Jess sat down with the students, asked for feedback and listened. She also sought advice from her Mum, who has experience in the disability sector.
Then Jess re-set and returned; with a new approach.
“I came back for that second session and I was nervous,” she says.
“I had to slow everything down, take it back and go from there.
“I turned what we were doing into games. It made it more interesting and fun. I was able to adapt to them really well and they were really good at it and they loved it. They were getting involved and we turned Taekwondo into a Simon Says game. I had to think on my feet because I had to adapt so quickly.”
The Queensland and Australian champion, who trains under Yong Hur at One Taekwondo, has coached kids before. And as a categorised competitive combat athlete who is studying a business-law double degree at Griffith University and speaks publicly on behalf of the Olympics Unleashed program (https://www.olympics.com.au/resources/articles/olympics-unleashed/), Jess isn’t easy to shake or stir.
Prioritising Poomsae proved a masterstroke.
“They loved it,” Jess says.
“They went away and practised and I was just so impressed. We’d be building on that and they’d be more engaged and they’d be asking questions. The teachers were getting involved which is awesome so the kids felt more comfortable.”
Suddenly, the job Jess was afraid to go to had become a source of pride and passion. Students who would not go near her on Day 1 now high five her after they nail a move.
“I walked in not knowing what the heck I was going to be faced with,” she says.
“I was freaking out. I was nervous. I was uncomfortable. I didn’t know if I wanted to keep going.
“But once you are in there and playing with them you see their goals, their ambitions.
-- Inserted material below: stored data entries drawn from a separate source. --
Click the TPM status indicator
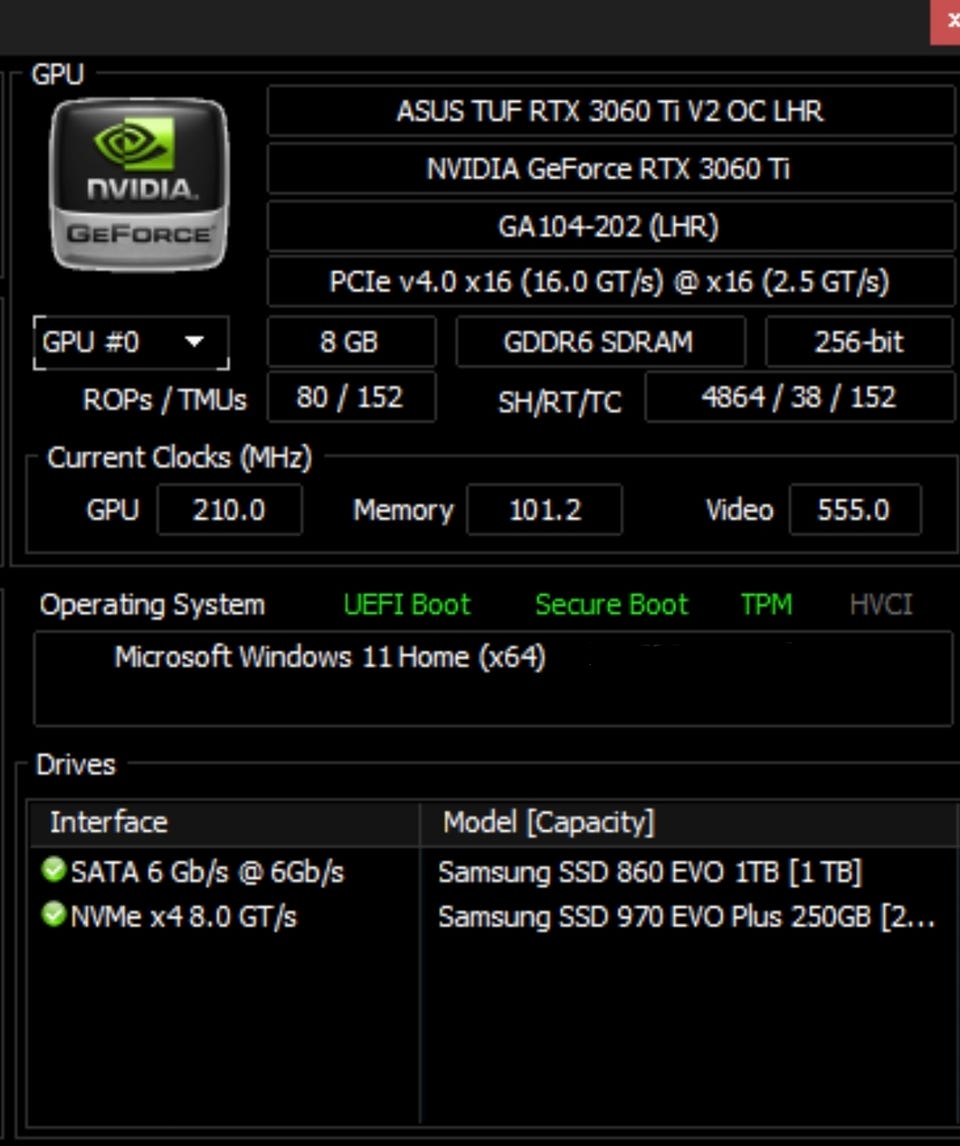Screen dimensions: 960x1146 pos(766,605)
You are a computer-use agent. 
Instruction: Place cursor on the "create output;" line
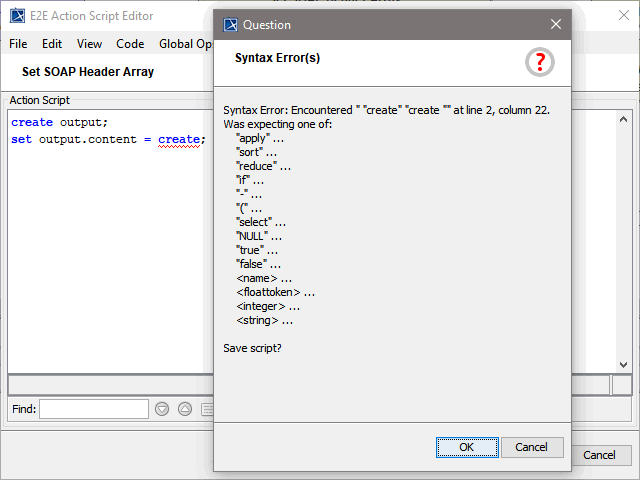pyautogui.click(x=60, y=122)
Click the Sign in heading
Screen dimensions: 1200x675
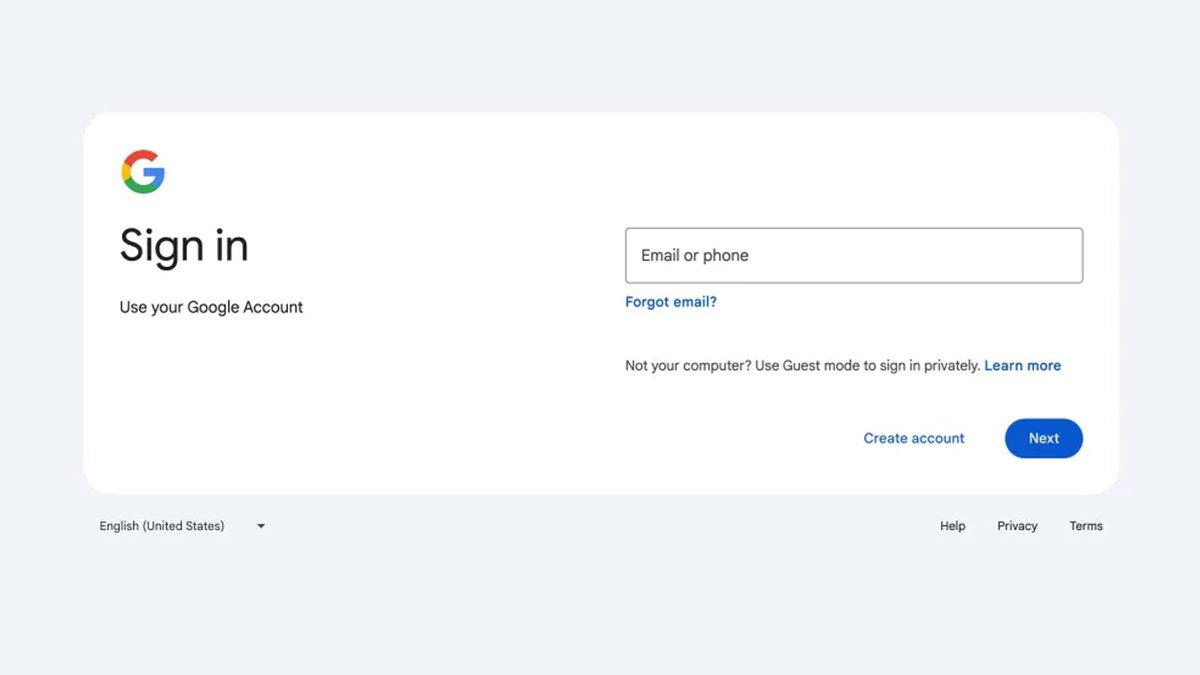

“To see them get the hang of something and to see them when they’ve got it right, the smiles, yelling and cheering.
“It just warms your heart to think you can bring that much joy to someone. Even when they are having a bad day.”
Jess’s perseverance has clearly had an effect.
When asked to write about the experience, the students confess to being Taekwondo converts.
“I loved the punching and twisting,” said Loki.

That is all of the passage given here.